Elements of effective cartography

To help your audience understand what you’re trying to convey, the following elements can be included with your map.

  • Legend - The most important element for understanding the data, the legend should concisely explain what is on the map.
  • Labels - Labels can help your audience identify features on the map like cities, roads, and lakes, or they can serve to point out important areas.
  • Attribution - An attribution is often necessary when using geographic information, whether it be for the data itself, the map that is underneath the data, or the design elements included.
  • Scale - Although scale is often left out of zoomable web maps, it is an important element for static maps. The scale bar can be simple and near the bottom of your map.
  • North arrow - The classic arrow that points north!

Color Theory

Map-making has historically been both a science and an art. For visualizing scientific data on maps, we now have new technologies that make it easy to create beautiful data visualizations.

Using the principles of art and design, we can take data and display it on the map as easily understandable information that the general public can relate to.

Whether your goals are to publish, share your research, or reach a wider audience, a good map design will make your data more powerful.

In practicing cartography, it is important to remember that often, the best design is rooted in simplicity. The main focus should be the information.

Color

Color can add meaning and beauty to your data. To get inspired, think about what different colors evoke. Red can express heat or urgency, while blue might be calming and cool.

If you are unsure of which colors to use, you can use ColorBrewer 2.0. Besides providing excellent color schemes, it considers colorblindness which should always be an important factor when selecting color schemes.

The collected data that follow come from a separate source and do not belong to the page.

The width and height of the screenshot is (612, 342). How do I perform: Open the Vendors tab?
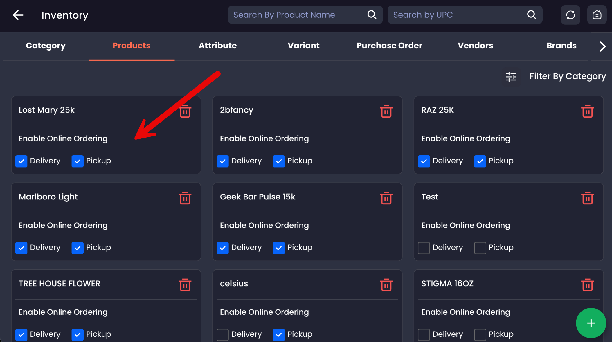coord(475,46)

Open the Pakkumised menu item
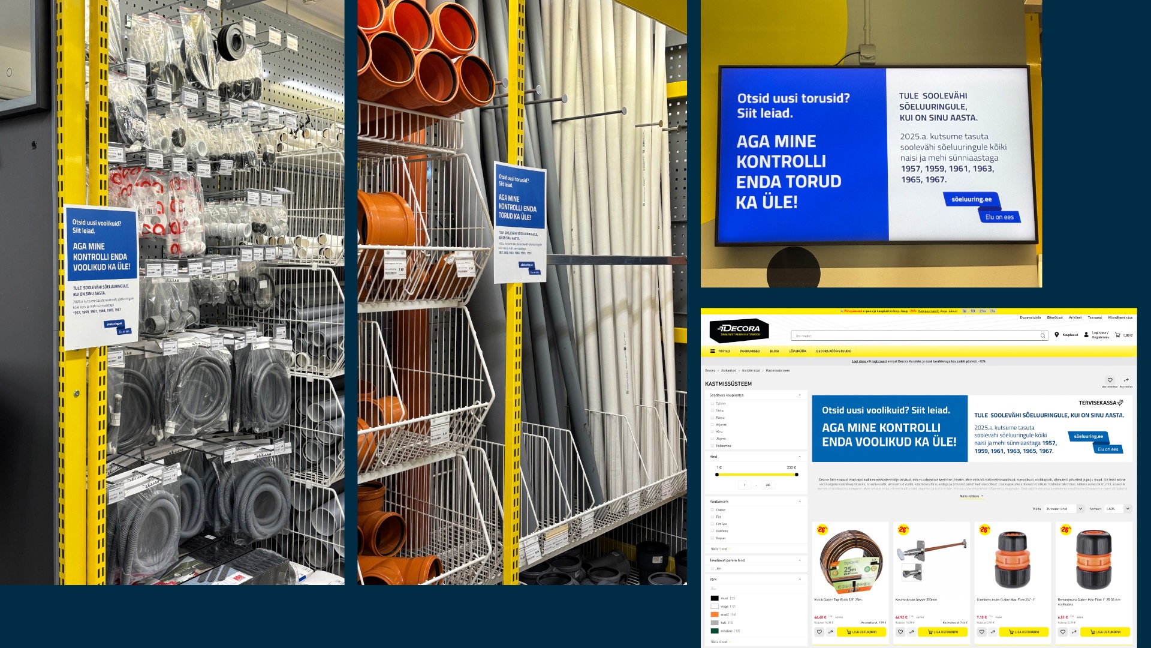click(x=749, y=351)
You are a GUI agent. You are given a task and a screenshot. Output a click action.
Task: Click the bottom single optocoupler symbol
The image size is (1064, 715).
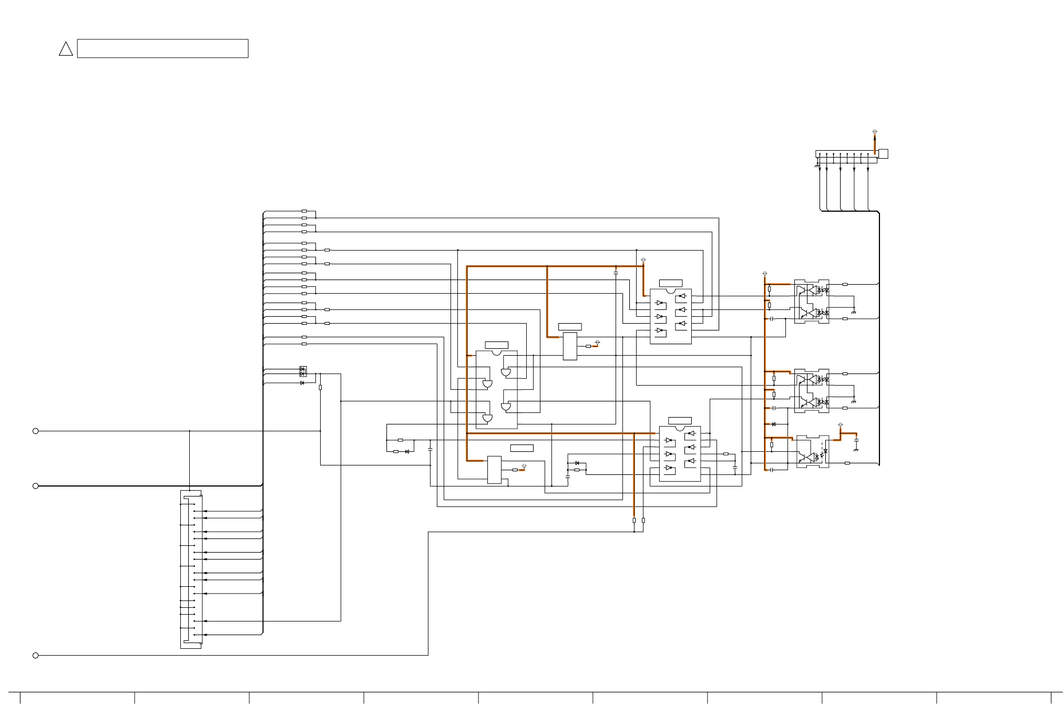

The type of color scheme you use depends on the nature of your data. We can take a look at the options from ColorBrewer.

Sequential Data For sequential data, a monochromatic color scheme is a good choice. In this type of scheme you have just one hue, and vary the lightness. Your colors may go from light blue to dark blue, for example. This scheme is ideal for a choropleth map.

Monochromatic

ColorBrewer also provides color schemes for sequential data with related hues that vary in lightness. These are harder to create on your own, since you don’t want to use hues that are very different from one another.

Don’t hesitate to try a simple greyscale scheme ranging from white to black. Simple is often better, after all.

Diverging Data Now you can have two main hues! These should contrast well with each other, and in between them you can use a neutral color, like white. As you go from the neutral middle towards the extremes, you can increase the saturation or darkness of your two colors.

Diverging

Qualitative Data For this type of data, you don’t want your hues to be related to each other, because each color is just a category, without representing any order or degree in your data.

Qualitative

A classic example of this type of color scheme is on geologic maps, where each color is a different rock unit.

Tools like paletton.com are simply a color wheel. Paletton.com has options such as monochromatic, adjacent colors, triad, and tetrad that pick colors based on a single color selection. These are meant for web designing but can be useful for maps, as well.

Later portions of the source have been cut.